We’re all scared as kids. That’s a time when we can’t often feel understood because we’re growing too fast to understand ourselves. And because kids are insecure, many become critics and bullies; they’re eager to redirect judgment away from themselves. I was an introverted, slightly autistic, weird kid who loved to read, and I had no skill on the ballfield—that great arena in which the elementary school social hierarchy is determined. What helped me was my ability to draw pictures. At the time it was superheroes and tanks and fighter planes. I created endless cartoons in high school. My sketches added a lighthearted element to my notebooks and homework assignments; they became my protective forcefield.

Sure, so let’s go deeper into your values and how you think. What do you believe is true but cannot prove?
I’ll twist this question a bit:

We are hard-wired to love answers—to seek truth, We love the notion that we can understand the universe and how it works, and see a place for ourselves in the grand scheme of things.

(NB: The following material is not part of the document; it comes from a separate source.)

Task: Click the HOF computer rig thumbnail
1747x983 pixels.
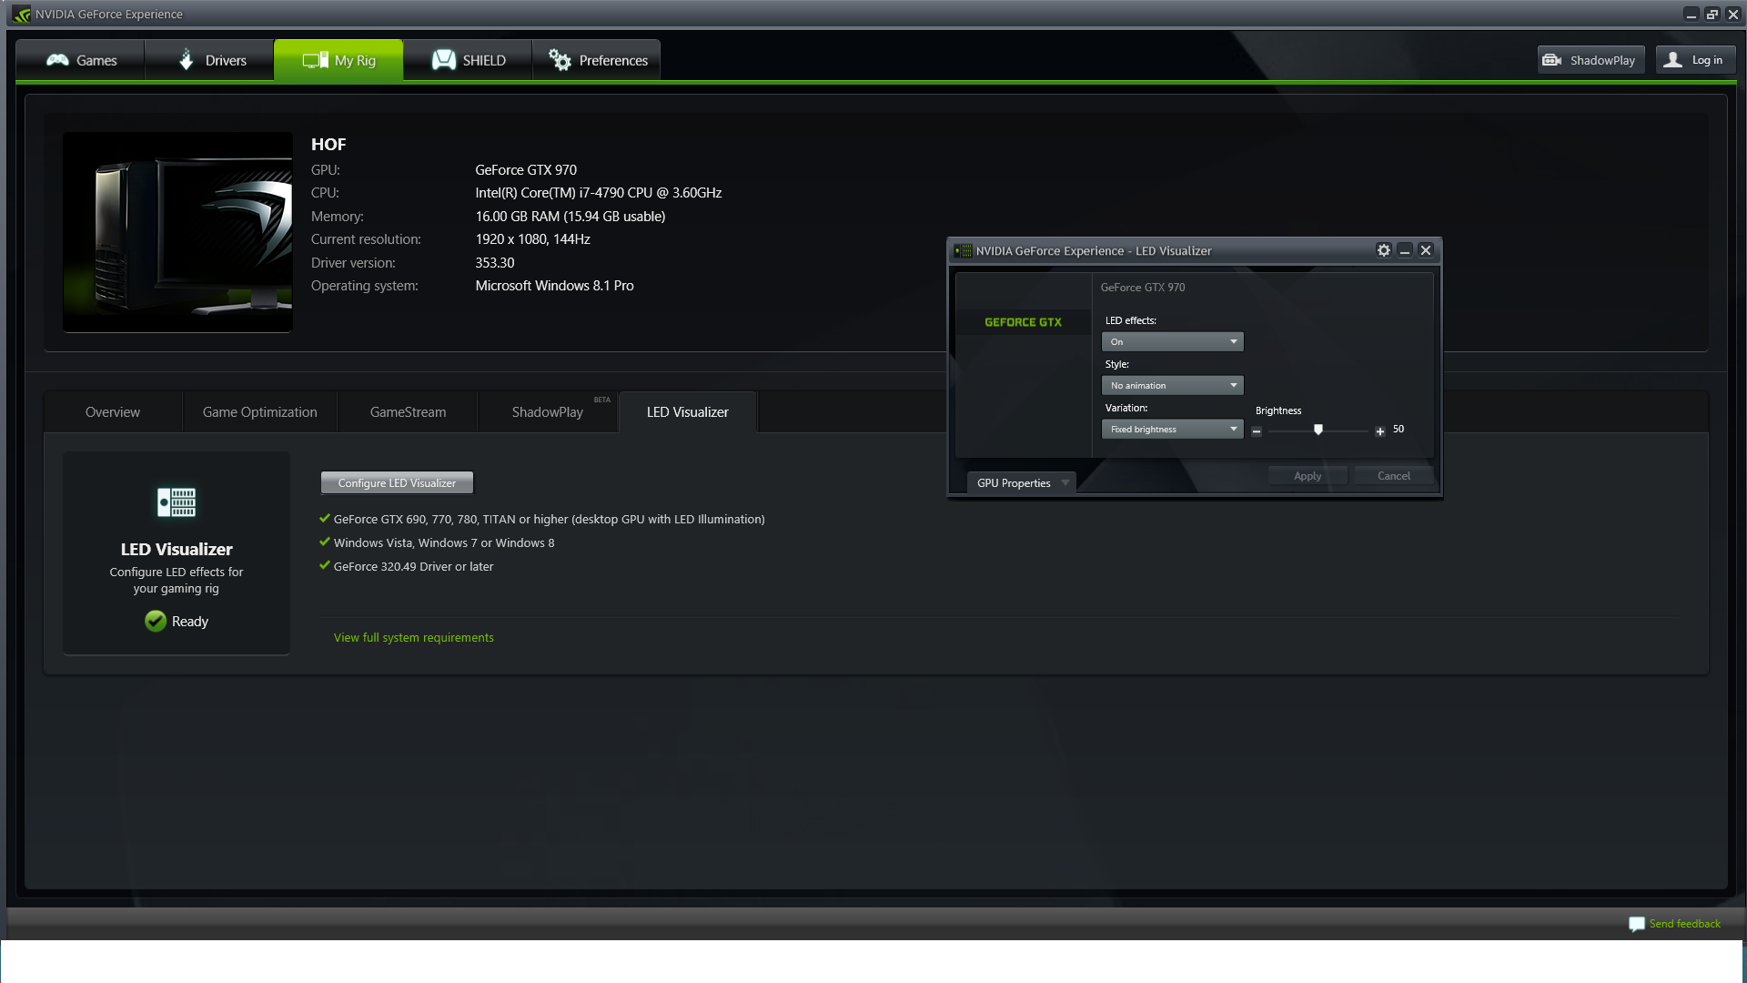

At the same time, we use words like “God,” “love,” “truth,” “beauty,” “art,” and “meaning,” even though we can’t define what any of them are. These are the “essential absurdities”—conceptual carrying handles for concepts that are too big to lift.

When we decide to believe in a certain something—to be a Jew or a Christian or a Democrat or Republican or that there’s only one “soul-mate” in the universe for us or whatever—we close the doors to growth and inquiry.

In a sense, you can prove that something is mathematically “true,” but what is truth? What is belief? What do they mean? (What is meaning?) The point is not to get stuck in an intellectual tarpit, but what I “believe” is “true” but cannot prove is that the best path for me is to live in the endless and joyful mystery of not-knowing.

Okay, so before we go, let’s tackle one more area. When have you had to bet the company?
As a solopreneur, I bet the company on every project. Whether it’s a production job, pitch coaching, or helping a memoir-writer leave a legacy, I get new clients because old clients recommend me. If any of the work or the experience of working with me is south of excellent, I’m out of business.